On the first night after he'd told Pete, the two of them had sat up in his loft for hours, discussing who should or should not be told. It was refreshing to have someone who'd even discuss it, rather than give him the preemptive "No" his parents always gave him. In the end, though, he and Pete had come to the very same decision.
Chloe had been the hardest because it went against their nature to lie to her, but they both worried that even she wouldn't be able to resist a story this big and even if she never printed a word about it, she would go digging into family histories and wild theories that Clark wasn't sure he wanted to hear. It was best she not know.

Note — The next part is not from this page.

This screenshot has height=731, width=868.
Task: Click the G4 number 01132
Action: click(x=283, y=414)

Lana and Lex had been easier decisions to make. Lana pushed and prodded Clark to be honest, but he and Pete had resolutely agreed that she shouldn't know. It was odd, but having Pete in on it made lying to the others easier and not just because there was now a second person to help come up with reasonable excuses for him being at the scene of so many crimes. Pete had been hurt by his deception, even if Clark really thought of it as more of an "omission," and so he was able to make informed choices. If he honestly thought it was better the person continue to be lied to, Clark had to believe him. He'd said that it bothered Lana that he kept secrets, but his secret could put her in danger. That was all Clark needed to hear.

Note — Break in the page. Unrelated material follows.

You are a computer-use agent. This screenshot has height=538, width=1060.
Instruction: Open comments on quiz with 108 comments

On the subject of Lex, Pete was less sympathetic and his decision was made largely on his well-stated stance that "I just don't like the guy." So, telling Lex was made solely his choice and Clark didn't enjoy that. In the end, he'd decided not to tell anyone but Pete. He trusted Lex, but there were too many doubts, too many variables. Every time he even considered telling him, he heard little Ryan's voice in his head telling him to watch out for Lex. There's a lot of darkness he keeps from the world.

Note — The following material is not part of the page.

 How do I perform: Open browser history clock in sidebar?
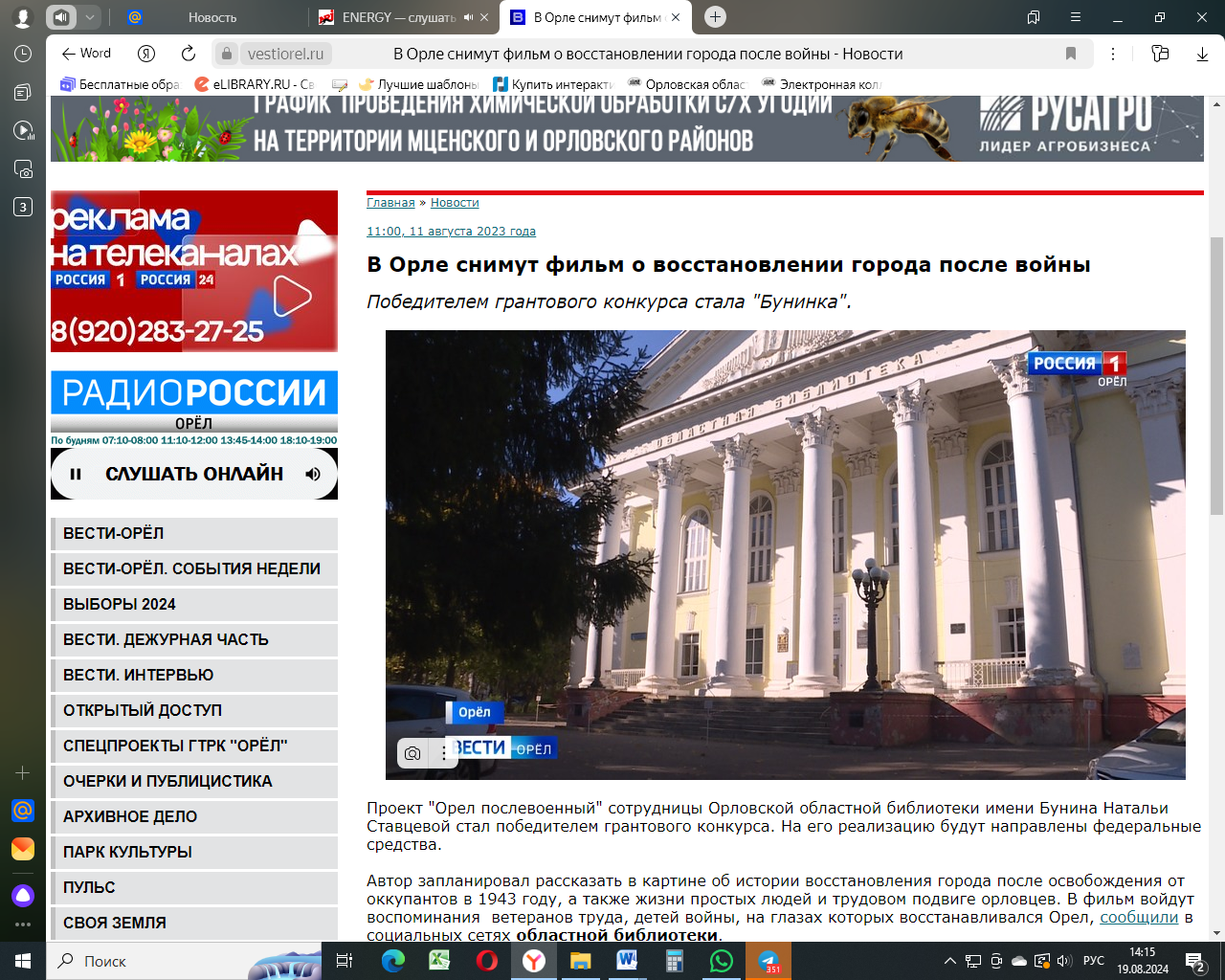coord(23,54)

Clark prefered to believe in people, but he couldn't entirely ignore the advice of a boy who could read minds. With that tag attached to Lex now, Clark couldn't, in good conscience, give him the sort of power over him that telling him would provide…well, any more power over him. Clark didn't look into it, but he suspected that was a factor as well: Lex already had a great deal of inexplicable power and influence in his life, he didn't really need to give him more. It made him far too vulnerable and if there was anything he didn't need to be around Lex it was more vulnerable.
"So what do you do with all these questions?" Pete asked.
"I just ask them – silently, to myself," he answered pointedly.
Pete laughed. "It doesn't bug you not knowing?" Clark let his look be his answer. "All right, good point. It's not like it couldn't not bother you."
"I don't think Chloe would approve of that sentence."
"Well, I said what I meant," Pete stated resolutely.
"Actually, I don't think you did," he responded. "I think you had too many negatives."
"Oh, that's right," Pete joked. "I forgot that you're junior intrepid reporter now; your five year goal." He teasingly punched Clark on the arm. It might have been his imagination, but it seemed that Pete punched him harder now that he knew he was indestructible.
"Hey, do you have time to grab a cup of coffee before heading home?"
"No, I have to meet my mom at the courthouse and do my chores. I'm already behind on them. Wanna come help, put your super-speed to good use?" Pete grinned.
"Not at all," Clark answered, grinning back. "I have my own to do tonight."
"And you're still going to go have coffee?"
"Sure, if I'm not running late, how can I put my super-speed to good use?"
With a teasing roll of his eyes, Pete laughed. "See you tomorrow, Clark."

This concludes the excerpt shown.